** begin RECORDS SUPPLIED **
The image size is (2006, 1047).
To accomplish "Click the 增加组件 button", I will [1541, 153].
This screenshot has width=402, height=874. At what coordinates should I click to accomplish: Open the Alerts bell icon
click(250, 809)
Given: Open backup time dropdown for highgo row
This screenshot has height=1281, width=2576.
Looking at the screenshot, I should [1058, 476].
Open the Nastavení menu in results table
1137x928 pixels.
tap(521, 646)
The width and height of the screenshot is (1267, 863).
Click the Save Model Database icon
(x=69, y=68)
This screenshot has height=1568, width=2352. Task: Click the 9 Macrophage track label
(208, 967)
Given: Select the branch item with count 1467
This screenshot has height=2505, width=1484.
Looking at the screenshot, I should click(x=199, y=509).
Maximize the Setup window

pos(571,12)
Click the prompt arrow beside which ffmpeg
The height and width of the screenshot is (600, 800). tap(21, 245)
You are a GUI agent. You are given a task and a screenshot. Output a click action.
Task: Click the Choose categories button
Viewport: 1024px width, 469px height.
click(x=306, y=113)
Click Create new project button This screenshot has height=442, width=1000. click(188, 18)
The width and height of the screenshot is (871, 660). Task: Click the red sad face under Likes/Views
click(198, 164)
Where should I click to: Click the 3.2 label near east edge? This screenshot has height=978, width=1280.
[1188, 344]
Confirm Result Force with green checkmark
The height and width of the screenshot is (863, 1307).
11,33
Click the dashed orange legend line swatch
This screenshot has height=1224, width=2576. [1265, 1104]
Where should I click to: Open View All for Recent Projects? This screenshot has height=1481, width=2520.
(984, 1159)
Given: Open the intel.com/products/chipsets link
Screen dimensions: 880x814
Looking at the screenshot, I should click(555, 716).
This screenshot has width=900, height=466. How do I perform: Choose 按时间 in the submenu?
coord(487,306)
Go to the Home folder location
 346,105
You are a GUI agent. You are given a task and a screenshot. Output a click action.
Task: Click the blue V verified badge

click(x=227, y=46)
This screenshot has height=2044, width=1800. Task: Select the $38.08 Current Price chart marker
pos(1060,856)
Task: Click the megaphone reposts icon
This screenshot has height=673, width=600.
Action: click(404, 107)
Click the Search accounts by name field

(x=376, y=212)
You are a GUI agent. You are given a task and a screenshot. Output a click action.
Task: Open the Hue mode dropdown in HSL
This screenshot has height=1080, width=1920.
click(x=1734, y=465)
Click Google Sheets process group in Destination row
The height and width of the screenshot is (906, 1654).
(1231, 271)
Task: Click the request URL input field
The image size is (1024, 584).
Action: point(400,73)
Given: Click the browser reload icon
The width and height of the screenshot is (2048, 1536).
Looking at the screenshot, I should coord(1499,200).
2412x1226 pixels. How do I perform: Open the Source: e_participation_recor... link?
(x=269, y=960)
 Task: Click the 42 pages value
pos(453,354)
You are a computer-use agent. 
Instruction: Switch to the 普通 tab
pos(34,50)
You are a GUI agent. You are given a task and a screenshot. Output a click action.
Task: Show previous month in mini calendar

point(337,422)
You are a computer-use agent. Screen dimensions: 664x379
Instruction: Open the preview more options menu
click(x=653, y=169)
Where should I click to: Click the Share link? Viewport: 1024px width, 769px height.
** end RECORDS SUPPLIED **
## [WHAT YOU WILL DO]
Find each line in the entries above that contains the word "dimensions", and copy those lines in the order they appear.

## [PROBLEM SOLUTION]
Screen dimensions: 880x814
You are a computer-use agent. Screen dimensions: 664x379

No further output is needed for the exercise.